The first time I made this recipe it felt like my kitchen and everyone in it pulled on a soft wool sweater, grabbed a purring cat and settled in by the fire with a relaxing 'ahhhh'. This nourishing soup is the very definition of cozy, and is ridiculously simple to boot!
Adapted from the Gourmet Cookbook's "Red Lentil Dal with Tofu" (edited by the amazing Ruth Reichl), this dal uses ghee (clarified butter) to enhance flavor and nutrition, chopped spinach (or your favorite green) to help the presentation pop, and tweaks the spices for even more delicious eating.
You're welcome to use vegetable oil in place of the ghee, but I have included a recipe for ghee that is simple and so worth it. Ghee has a high smoke point, so you can use it in place of vegetable oil in any recipe, and it can be tolerated by most people who cannot otherwise eat dairy. You can also purchase ghee at most natural foods stores these days (but it is much more economical and satisfying to make your own)
Heat 3 tablespoons ghee or oil in a large heavy saucepan over moderate heat. Add onion and cook, stirring, until beautiful and golden, 5-8 minutes. Add garlic and ginger and cook, stirring, 1 minute more.
Add lentils and water and bring just to a boil. Turn the heat down and simmer, covered, 20 minutes. Remove from heat.
Heat remaining 3 tablespoons of ghee or oil in a small heavy skillet until hot but not smoking. Add cumin seeds and cook, stirring, for 1 minute. Add curry powder, salt, and cayenne and cook, stirring, until fragrant (about 20 seconds)
Stir hot spiced ghee into lentils. If using a hearty green (such as kale or chard), add now. Let stand, covered, for 5 minutes to allow flavors to develop. Taste and add salt if necessary. Stir in spinach or microgreens if you haven't already.

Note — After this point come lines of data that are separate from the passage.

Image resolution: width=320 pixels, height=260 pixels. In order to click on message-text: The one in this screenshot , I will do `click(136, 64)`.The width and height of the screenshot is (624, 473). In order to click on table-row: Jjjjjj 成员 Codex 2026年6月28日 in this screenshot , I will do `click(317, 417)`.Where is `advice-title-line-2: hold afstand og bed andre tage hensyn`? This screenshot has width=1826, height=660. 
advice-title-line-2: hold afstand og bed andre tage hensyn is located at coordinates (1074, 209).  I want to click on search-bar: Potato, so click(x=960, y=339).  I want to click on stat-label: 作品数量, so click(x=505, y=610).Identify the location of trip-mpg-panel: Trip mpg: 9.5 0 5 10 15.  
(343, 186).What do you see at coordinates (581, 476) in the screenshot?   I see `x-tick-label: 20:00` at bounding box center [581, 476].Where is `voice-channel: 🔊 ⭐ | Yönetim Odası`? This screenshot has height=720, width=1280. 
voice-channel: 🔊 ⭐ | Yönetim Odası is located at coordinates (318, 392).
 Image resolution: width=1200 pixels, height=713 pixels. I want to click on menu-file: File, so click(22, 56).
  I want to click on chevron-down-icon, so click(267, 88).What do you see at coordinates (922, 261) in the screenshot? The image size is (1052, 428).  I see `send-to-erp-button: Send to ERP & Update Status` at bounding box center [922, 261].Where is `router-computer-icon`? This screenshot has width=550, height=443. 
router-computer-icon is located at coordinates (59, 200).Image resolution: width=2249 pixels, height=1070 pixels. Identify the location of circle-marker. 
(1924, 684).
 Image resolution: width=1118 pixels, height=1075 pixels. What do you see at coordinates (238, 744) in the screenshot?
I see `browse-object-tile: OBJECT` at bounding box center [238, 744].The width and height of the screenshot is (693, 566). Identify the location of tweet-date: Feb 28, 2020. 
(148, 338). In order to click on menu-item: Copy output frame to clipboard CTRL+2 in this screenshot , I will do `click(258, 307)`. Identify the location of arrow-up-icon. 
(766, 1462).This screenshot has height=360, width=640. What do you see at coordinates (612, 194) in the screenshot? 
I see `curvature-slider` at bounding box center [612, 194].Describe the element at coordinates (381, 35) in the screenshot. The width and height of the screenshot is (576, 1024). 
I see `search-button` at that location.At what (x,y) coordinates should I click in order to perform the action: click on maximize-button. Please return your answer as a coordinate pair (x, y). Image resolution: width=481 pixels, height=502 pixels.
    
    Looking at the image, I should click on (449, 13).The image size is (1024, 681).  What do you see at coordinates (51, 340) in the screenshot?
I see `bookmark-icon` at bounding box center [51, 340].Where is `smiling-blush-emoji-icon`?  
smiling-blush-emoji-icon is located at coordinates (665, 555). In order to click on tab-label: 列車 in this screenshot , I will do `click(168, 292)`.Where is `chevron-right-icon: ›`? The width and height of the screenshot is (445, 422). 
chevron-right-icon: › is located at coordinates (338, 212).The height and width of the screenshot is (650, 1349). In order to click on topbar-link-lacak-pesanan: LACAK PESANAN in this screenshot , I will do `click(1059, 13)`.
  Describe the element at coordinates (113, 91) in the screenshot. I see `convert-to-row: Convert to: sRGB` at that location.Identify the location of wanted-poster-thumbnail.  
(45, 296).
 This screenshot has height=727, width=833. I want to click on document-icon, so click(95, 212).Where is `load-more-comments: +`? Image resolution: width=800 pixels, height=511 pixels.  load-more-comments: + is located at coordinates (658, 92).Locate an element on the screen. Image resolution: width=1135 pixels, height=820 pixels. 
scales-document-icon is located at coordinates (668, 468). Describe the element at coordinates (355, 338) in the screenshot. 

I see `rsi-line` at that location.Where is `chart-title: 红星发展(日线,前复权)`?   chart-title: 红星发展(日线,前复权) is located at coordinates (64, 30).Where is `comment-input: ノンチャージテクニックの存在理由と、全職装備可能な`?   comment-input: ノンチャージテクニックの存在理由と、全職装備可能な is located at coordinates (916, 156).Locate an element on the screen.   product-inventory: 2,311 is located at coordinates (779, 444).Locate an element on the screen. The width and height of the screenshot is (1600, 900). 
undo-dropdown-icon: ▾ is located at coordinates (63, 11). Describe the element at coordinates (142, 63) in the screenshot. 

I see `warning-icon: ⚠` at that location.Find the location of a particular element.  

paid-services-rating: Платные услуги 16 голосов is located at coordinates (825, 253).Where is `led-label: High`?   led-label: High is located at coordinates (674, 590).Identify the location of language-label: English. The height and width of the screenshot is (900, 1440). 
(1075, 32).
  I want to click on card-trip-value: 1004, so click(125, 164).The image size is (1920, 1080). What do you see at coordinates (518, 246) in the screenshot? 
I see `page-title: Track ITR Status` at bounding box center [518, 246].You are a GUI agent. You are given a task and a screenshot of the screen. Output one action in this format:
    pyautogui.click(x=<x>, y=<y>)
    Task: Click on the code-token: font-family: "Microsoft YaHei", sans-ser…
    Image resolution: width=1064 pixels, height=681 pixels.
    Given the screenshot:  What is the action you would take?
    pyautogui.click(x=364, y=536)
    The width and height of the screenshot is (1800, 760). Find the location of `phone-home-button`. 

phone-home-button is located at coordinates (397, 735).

Serve over rice or potatoes or on it's own with a dollop of plain yogurt, ghee, and/or hot sauce. Enjoy!
Put butter in a saucepan and melt over low heat. Let simmer for about 30-40 minutes.
Keep an eye on the butter as it simmers, especially in the last 10 minutes. Occasionally skim the white foam that forms on the top. Watch the pot to make sure that the butter doesn't burn. When the solids that have floated to the bottom or clung to the side of the pot turn brownish, turn off the heat.
Pour the ghee into a pint jar, either through a sieve lined with cheesecloth/paper towels, or by carefully pouring the clear liquid into the jar and keeping the brown solids from getting in. Discard the solids.
The ghee, which is probably a brownish-gold color when hot, will cool to solidify into a beautiful light yellow color.